ADİL ZOZANİ (Devamla) - Ha, peki, bu kalkınmayı neye göre yaptık, neye göre böyle oldu, bu dengesizlik neye göre bu şekilde gelişti? Ee, varın düşünün. Eğer bir bölgeyi bütün diğer bölgelerin tepesine koyarsanız, bütün ülkenin tüm kaynaklarını getirip bu bölgede bir potada eritmeye kalkışırsanız böyle bir dengesizliğe sebebiyet verirsiniz. Sadece İstanbul için bu Hükûmetin ayırdığı yatırım kalemleri Türkiye Cumhuriyeti devletinin bir yıllık toplam bütçesinden daha fazladır, bakın, sadece İstanbul için ayrılan yatırım kalemleri. Ya, Türkiye İstanbul'dan ibaret midir? Öyle bir noktaya getirdiniz ki İstanbul da artık yaşanamayacak bir şehre dönüştü. Üçüncü köprü, tüp geçiş, üçüncü havaalanının toplam yatırım kalemi Türkiye'nin, Fırat'ın doğusundaki toplam illerin tamamının yatırım kalemlerinden daha fazladır, tamamından daha fazladır. Böyle adaletsizlik olur mu? Siz bu makası nasıl daraltırsınız, nasıl daraltabileceksiniz? Hâlâ çıkıp burada "Biz ekonomik gelişmişlik endeksi itibarıyla iyi bir noktaya geldik." diyorsunuz.
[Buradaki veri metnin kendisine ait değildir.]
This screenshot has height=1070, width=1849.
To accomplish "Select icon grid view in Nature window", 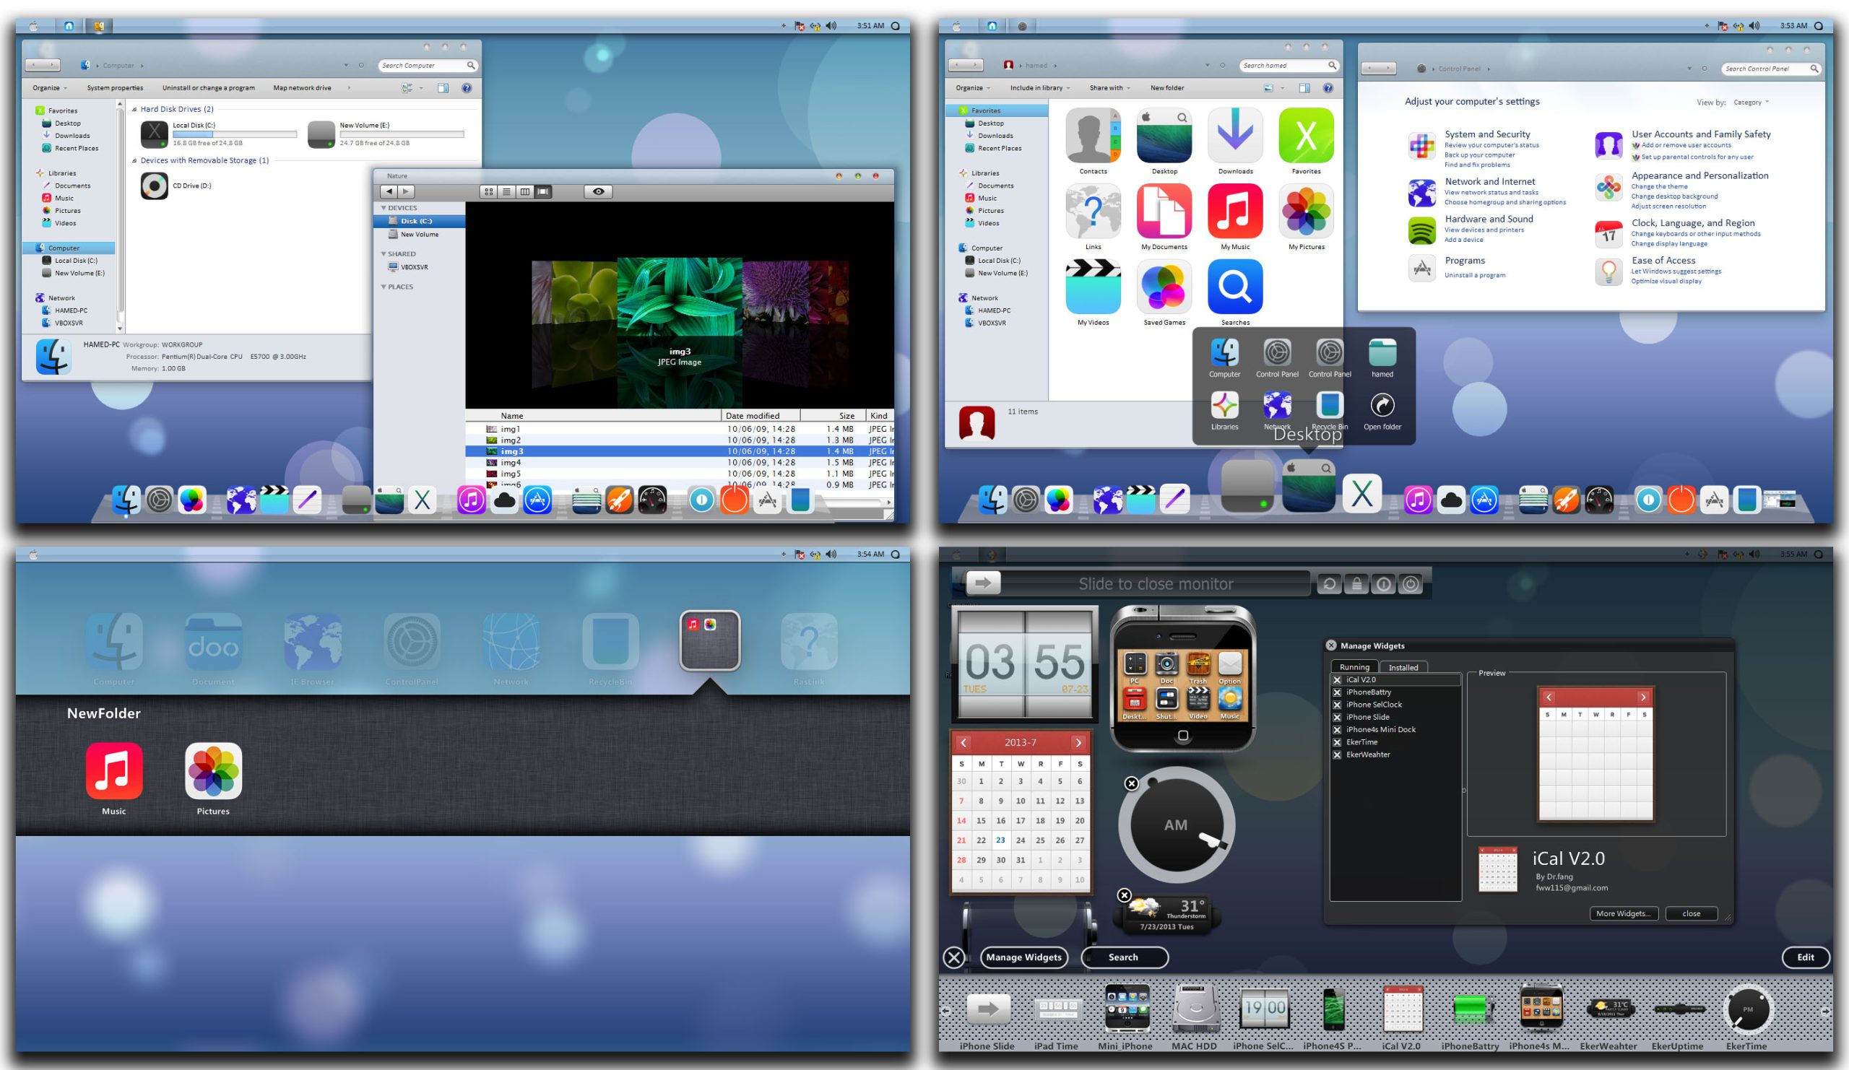I will click(489, 191).
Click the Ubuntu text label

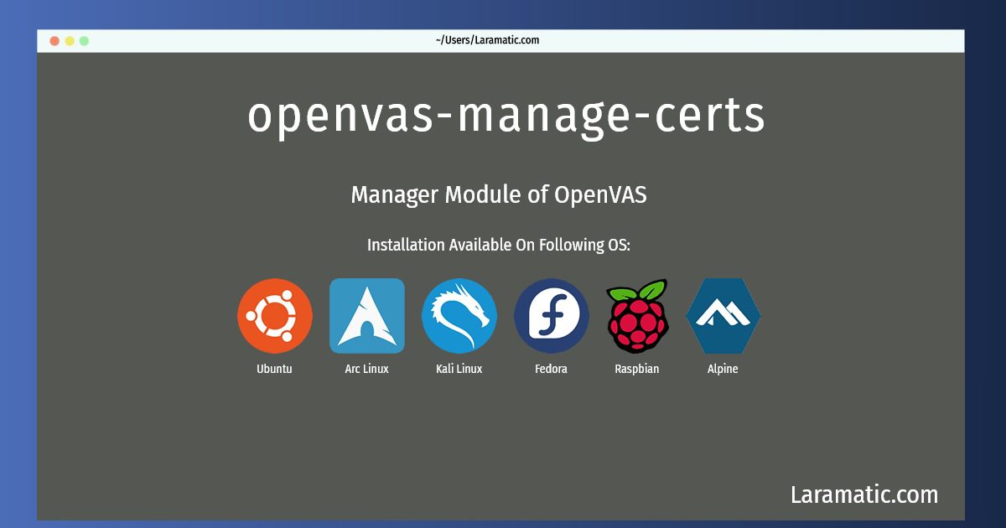tap(275, 369)
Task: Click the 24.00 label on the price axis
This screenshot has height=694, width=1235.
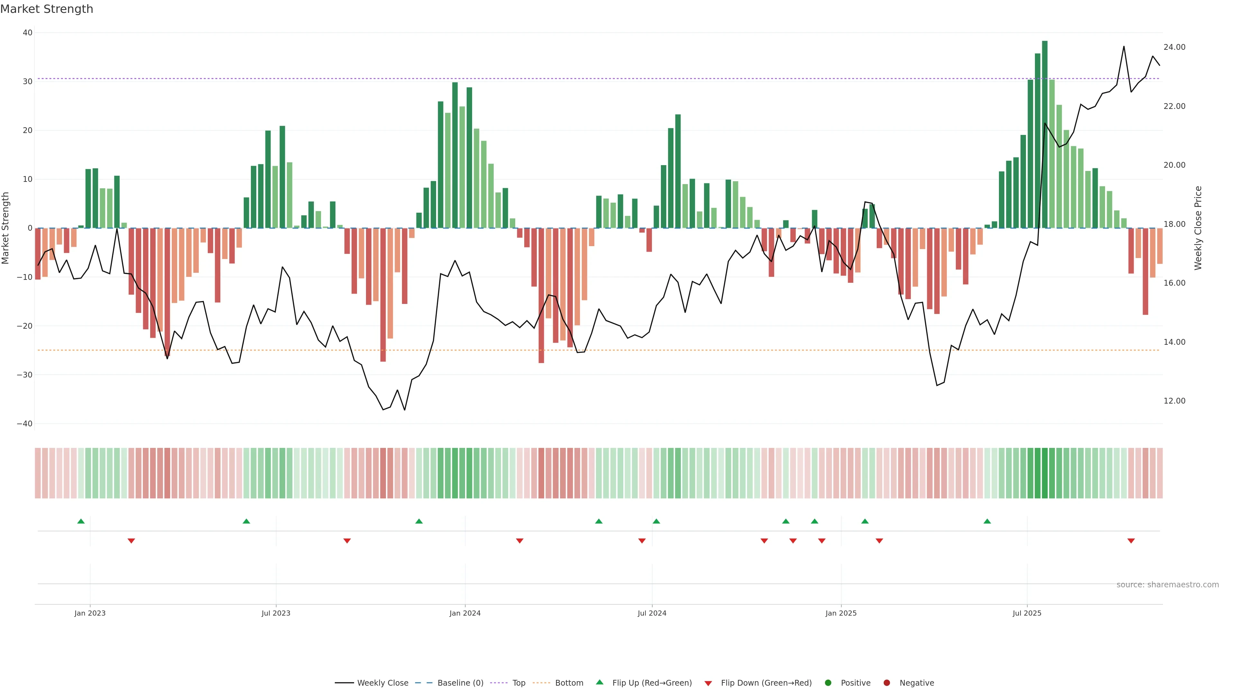Action: coord(1174,47)
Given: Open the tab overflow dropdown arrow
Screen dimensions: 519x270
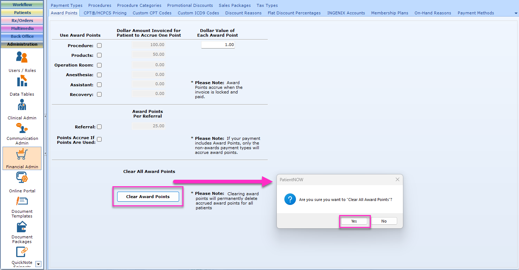Looking at the screenshot, I should pyautogui.click(x=515, y=13).
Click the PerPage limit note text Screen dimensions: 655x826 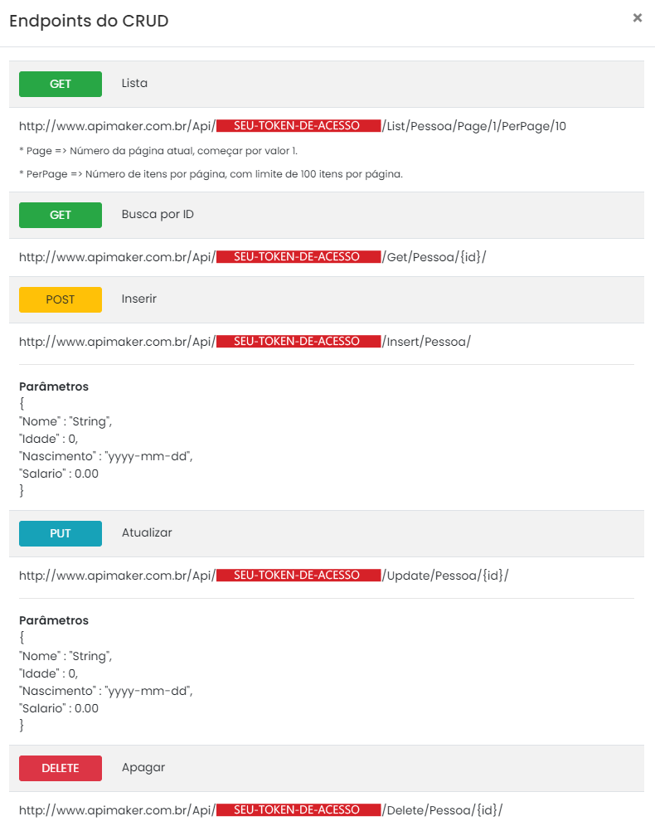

Ee, kusura bakmayın, vallahi bu da bir safsatadır.

Dünyadaki ekonomik gelişim seyri gelişmiş ülkeler açısından artık sadece beyinsel üretime dönüştü, adam beyin üretiyor. İtalya kumaşıyla meşhurdur ama kumaş üretimini İtalya'da yapmıyor, gidiyor Çin'de yapıyor. Almanya arabasıyla ünlüdür, ağır sanayi parçasını Almanya'da üretmiyor, fabrikasını getiriyor Türkiye'ye, Çin'e götürüyor, Hindistan'a götürüyor. Neye göre götürüyor? Ucuz iş gücüne göre götürüyor.

Şimdi, biz de burada "Traktör fabrikası kurduk." diye övündük yıllar önce. Efendim, otomobil fabrikası, montaj fabrikası kurduk, bununla övündük. Ya, bununla övünmeyelim. Biz bu uygulamalarla dünyanın varoşu olduğumuzu tescillemiş olduk. Biz şu anda ülke olarak dünyada varoş pozisyonundayız, gelişen dünyanın varoşu pozisyonundayız. Bununla neyin övüntüsü içerisindesiniz? Sizin için bir avuntu olabilir ama ülke kaynakları -özellikle ekolojik denge itibarıyla- maalesef talan ediliyor, doğamız maalesef yok ediliyor. Gelişen dünyanın çöplüğüne dönüştük. Bunu da bir övünç kaynağı olarak ifade ediyorsunuz. 2013 için de bu böyleydi, 2014 için de bu böyledir, 2015'in hedeflerinde de bu böyledir. Dolayısıyla hayırlı olsun diyeceğiz, hayırlı bir tarafı olmayan bir bütçeden söz ediyoruz.

Hepinizi saygıyla selamlıyorum.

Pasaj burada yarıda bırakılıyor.